> EXERCISE REQUIREMENTS
Find the line that contains "You are a GUI"; please output it and each line after it, exactly as shown, up to the end of the entries below, skipping pictures.

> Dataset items
-- Opening Marker --
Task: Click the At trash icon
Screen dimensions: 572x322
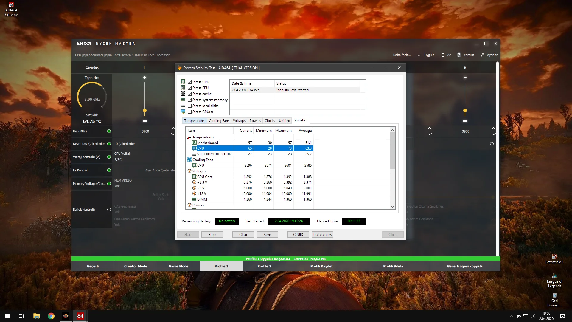Action: 443,55
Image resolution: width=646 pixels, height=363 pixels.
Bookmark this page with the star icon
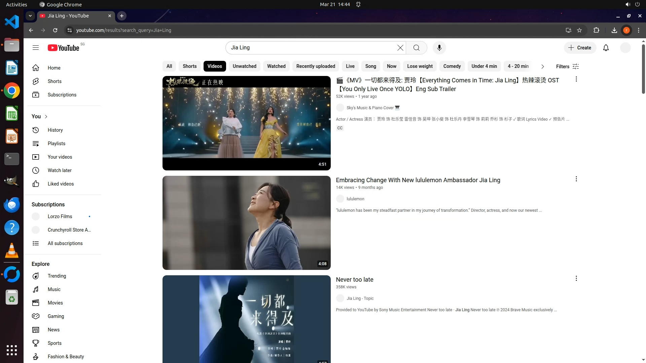(579, 30)
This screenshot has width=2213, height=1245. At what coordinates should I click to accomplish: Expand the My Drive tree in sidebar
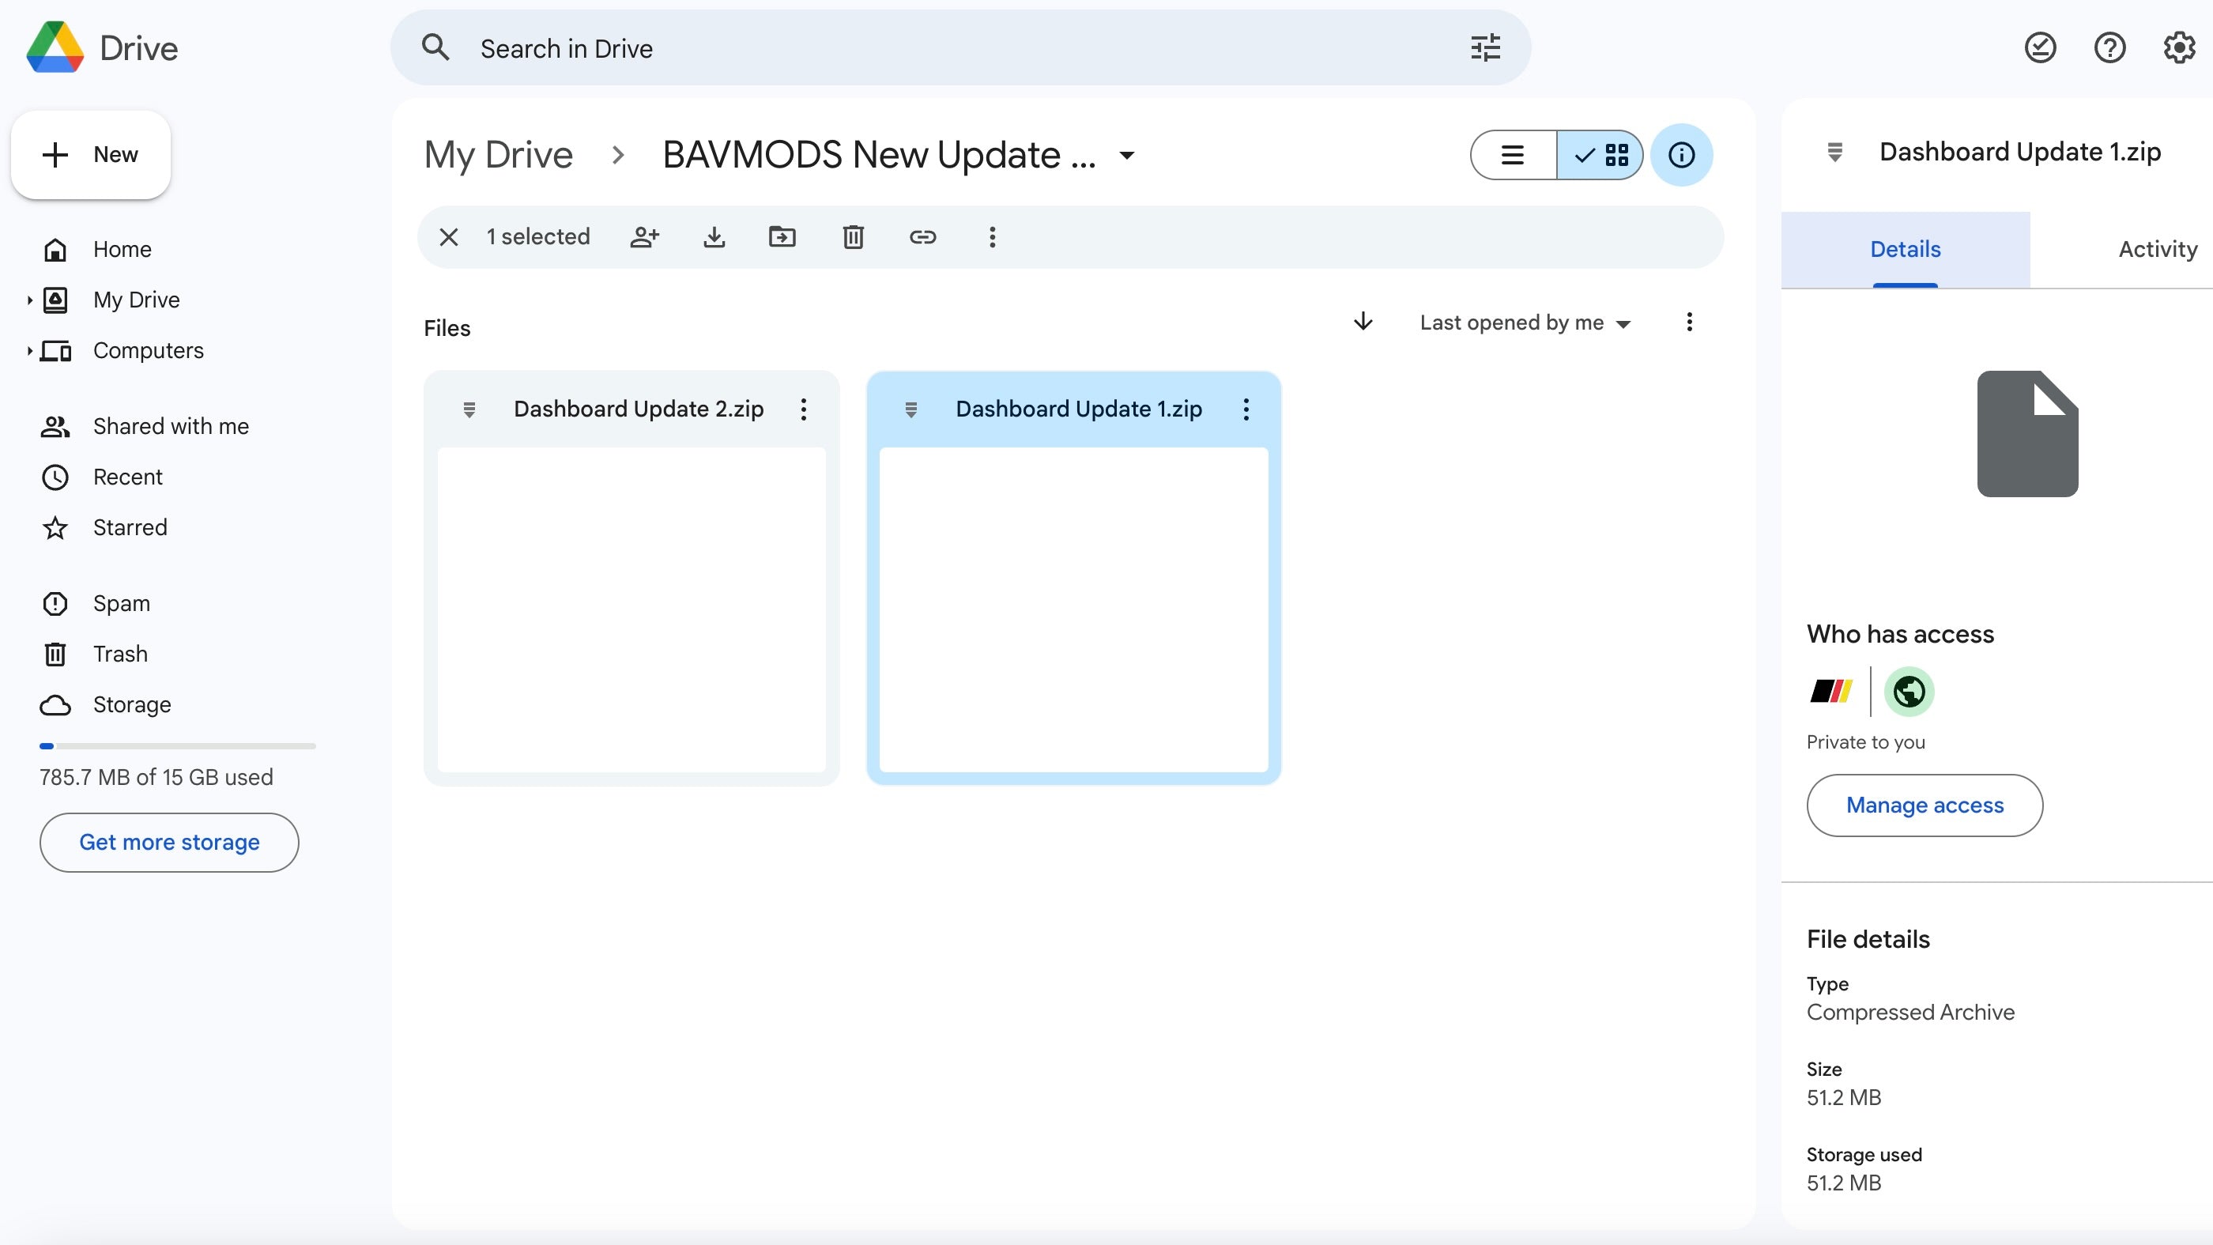(x=29, y=300)
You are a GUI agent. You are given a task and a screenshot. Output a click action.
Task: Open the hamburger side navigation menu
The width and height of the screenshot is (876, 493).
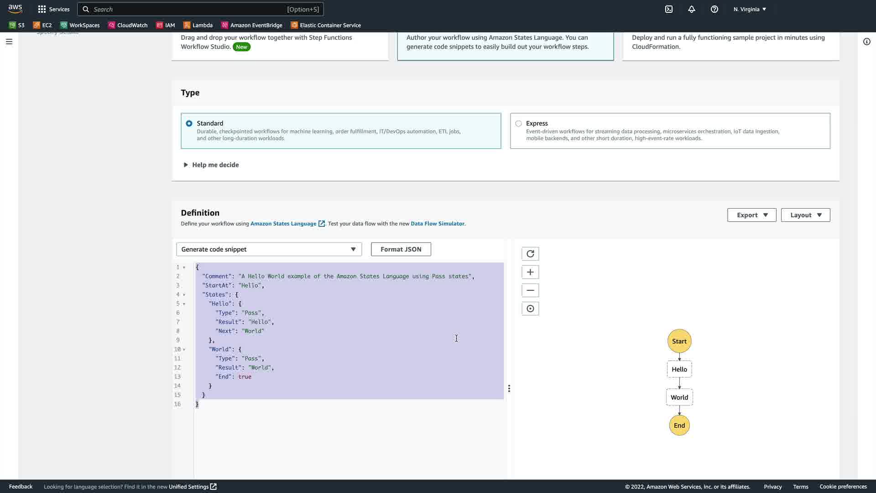coord(9,42)
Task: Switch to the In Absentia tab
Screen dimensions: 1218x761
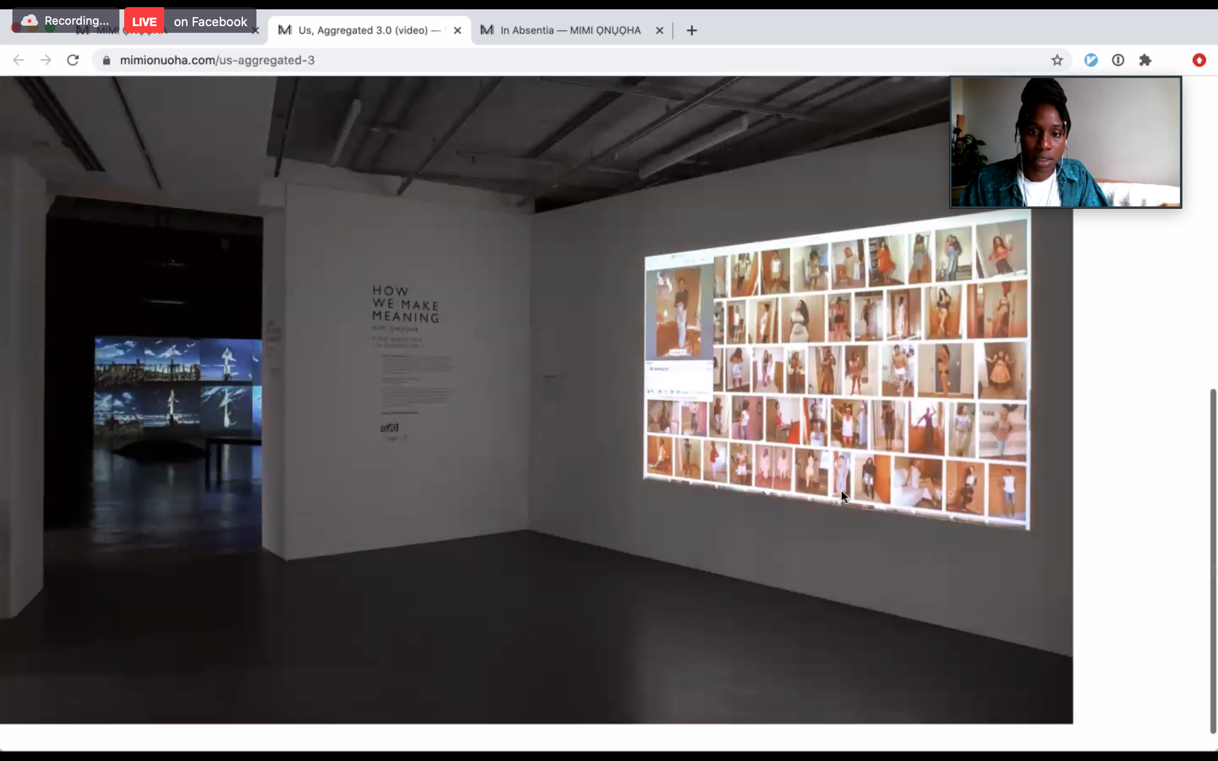Action: 569,31
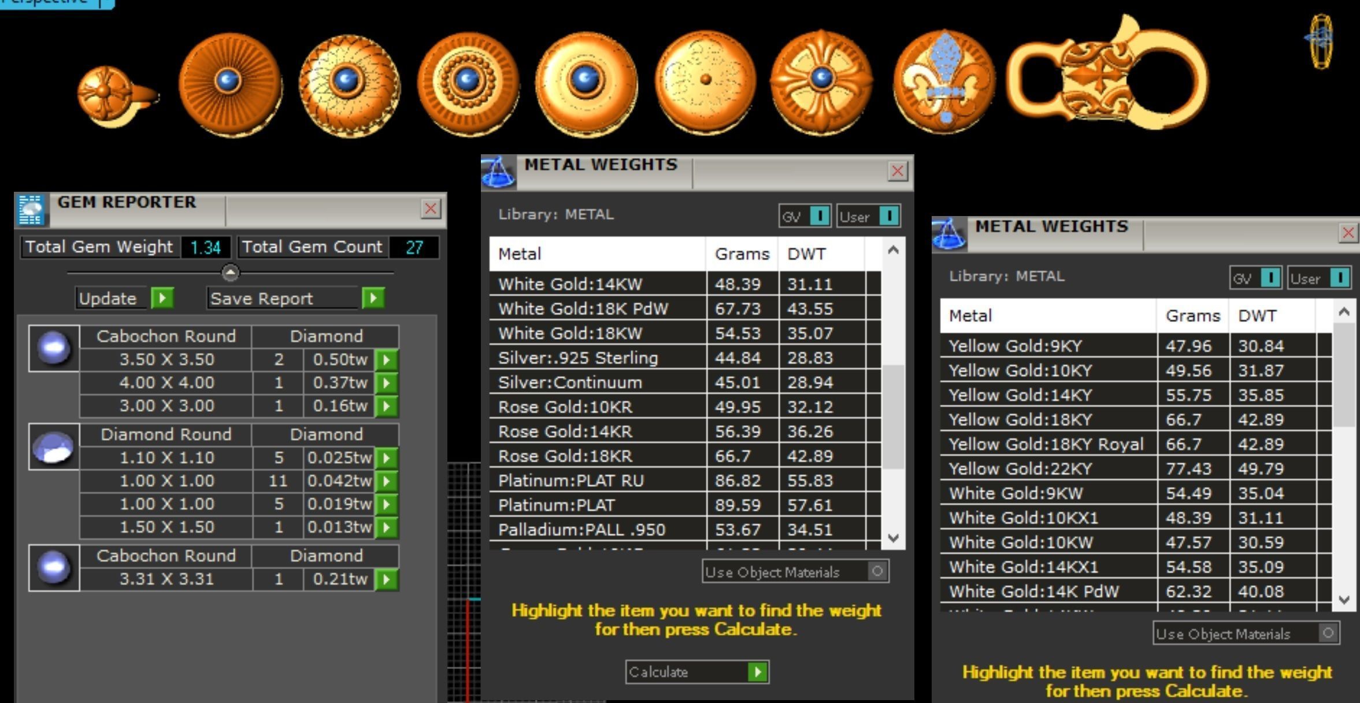Click the first Cabochon Round gem icon

tap(54, 348)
-- Closing Marker --
> RESPONSE AREA
You are a GUI agent. You are given a task and a screenshot. Output a click action.
Task: Open the hamburger side navigation menu
The width and height of the screenshot is (876, 493).
coord(9,42)
Task: Switch to the In Absentia tab
Screen dimensions: 1218x761
Action: 569,31
Click the first Cabochon Round gem icon

tap(54, 348)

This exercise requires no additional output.